At the same time, questions remain in terms of whether more could be done to grant space to players on either side of the divide between leisure and professionalism. The lack of resources, be it chalk for one’s cue tip or just physical space to practise in, restricts the extent to which Ashokans can take time out to engage with these sports.

The point of leisure sports is not always to graduate to “higher honours” — a lot of people do it for fun, because it is a good middle space between the intense commitment of fixed training hours and the mindless fun of playing with friends. Communities are built through friendships, social media, and WhatsApp groups. But without a more formal structure to their organisation, a lot of these spaces run the risk of being vacated and needing juniors to build them up from the ground up once again.


As Abhivir pointed out early on in his interview, the onus of keeping a tradition alive should not be on any one individual.

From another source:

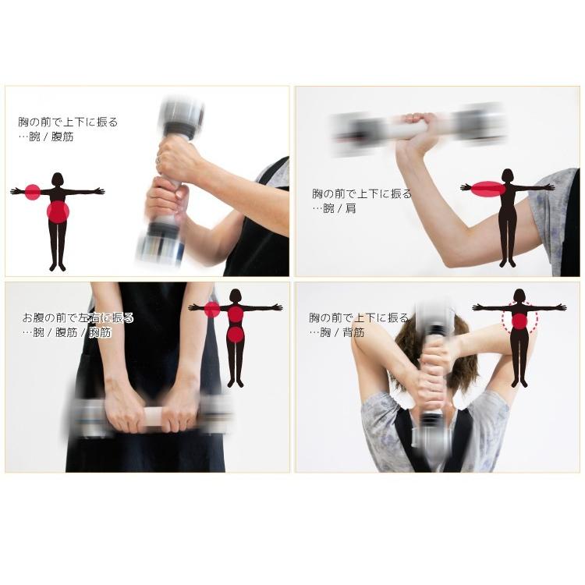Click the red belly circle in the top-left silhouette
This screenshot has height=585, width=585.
point(58,211)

All the peers I interviewed confessed to a decrease in their time playing the sport because they are nearing the end of their time at Ashoka, while their academic demands are also increasing. This is only natural. My mind kept going back to an almost innocuous example: there used to be an unexpectedly active foosball culture on campus, facilitated by a WhatsApp group my friends and I were inducted into by a senior who randomly joined us for a game one night. People would simply text on the group: “foos?” and there would always be someone around to drop in for a game within a few minutes. But now, the senior has graduated and the group is a mostly desolate space.


As of the time of writing this article, there is no women’s team for cricket, among other sports. This means that for a lot of people, the only option to engage with their preferred sport is in a leisurely setting. The Sports Enthusiast Club has attempted to start a vertical addressing the same, while more casual events like the Batch Championship give people an outlet to form groups that can continue beyond just these isolated tournaments. But the push and pull of academic commitments, accessibility of spaces, as well as the attitudes of those who are more involved in the formal teams will go a long way in dictating what the future of leisure sports at Ashoka looks like.


All we can know for sure is that at the very least, there will always be another potential romantic pair hanging out on the basketball court, having the time of their lives. In this one respect, we can all try to be a bit more like Ashokan couples — to just go out there and have fun playing sports, the time of day irrelevant to the equation as long as you have friends to make memories with.